How big government, big business, big media and big academia block your road to financial freedom- and tell you it's for your own good.

Another History Lesson From Professor Grant

Posted on 01/11/2007 10:16 AM | Link | Post Comment
James Grant is an engaging writer and a wise market historian, though his personal moral abhorence of debt in all its forms makes him a perma-bear in our debt-fueled world. He earns his living forecasting interest rates (always higher, it seems -- all that debt, you see). Yet in this morning's Wall Street Journal he trashes the rate forecasting industry:
You will scan the Forbes 400 in vain for the names of the captains of the interest-rate forecasting industry. The omission speaks volumes. Just answering correctly the simple question "up" or "down" over a couple of moderately volatile years in the financial-futures markets would put a successful forecaster in the way of untold wealth. Yet, try as they might, the economists can't seem to get fabulously rich.
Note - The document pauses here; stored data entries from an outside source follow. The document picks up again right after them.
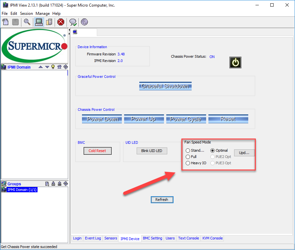
Task: Click the speech bubble checkmark toolbar icon
Action: (73, 22)
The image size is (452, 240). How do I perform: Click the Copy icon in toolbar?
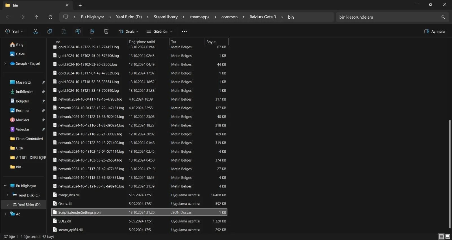(x=50, y=31)
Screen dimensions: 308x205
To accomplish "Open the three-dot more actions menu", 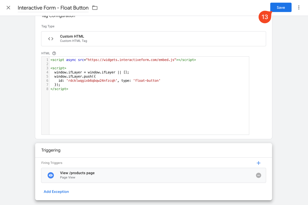I will pos(299,8).
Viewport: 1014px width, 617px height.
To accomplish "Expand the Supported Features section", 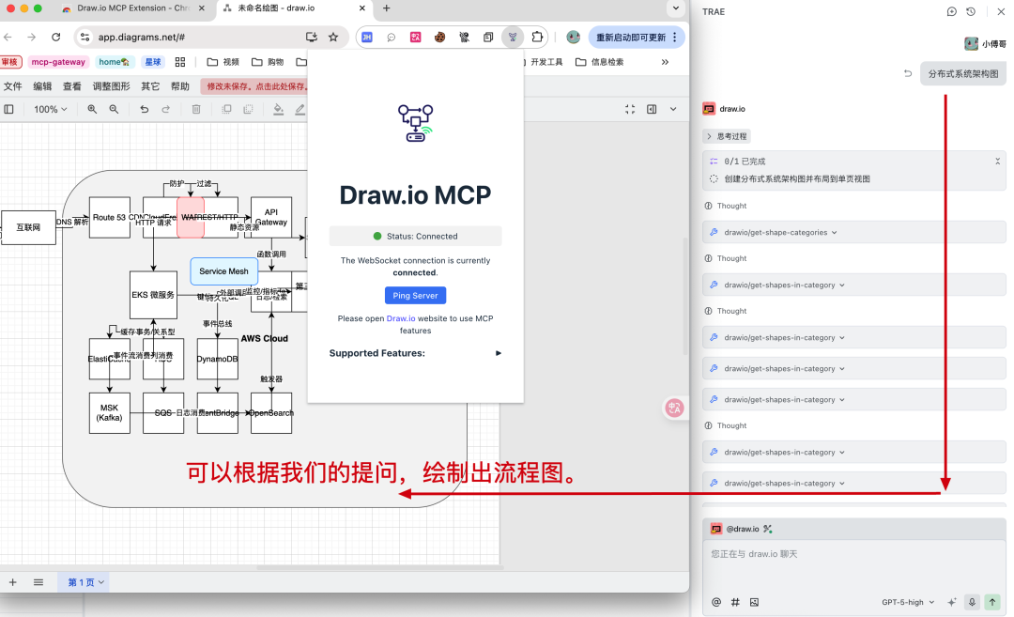I will pyautogui.click(x=498, y=352).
But I knew that by the time I got to the end of the article, there I would find -- wait, no... let's write that as Grant would. You will scan his article in vain for abstinence from forecasting (that's more like it). The failure of omission speaks volumes. As usual, it's "higher" -- and as usual, it's draped in a history lesson:
Interest rates are low, and the premium of risky rates to government rates is tight. True, long-dated U.S. government bond rates have been much lower than they are today. Since 1870, in fact, they have averaged just 3.5%. But up until 1914, there was no Federal Reserve. In that halcyon time, prices tended to fall in peacetime and rise in wartime (or when new gold discoveries augmented the world's monetary base, as they did after 1900). Since the institution of the Fed, inflation has been the rule, in peace as in war. And since 1971, when the dollar was cut loose from the last frayed hawsers of the gold standard, long-term Treasury yields have averaged 8%, a sizable premium to today's 4.76%.
Now whatever I may think of Grant, fact is I happen to agree with him right now that rates are going higher -- and for just the reason cited in his little history lesson. It's not about the mountains of illicit debt in world. It's about inflation, and about inflation's source: the Fed.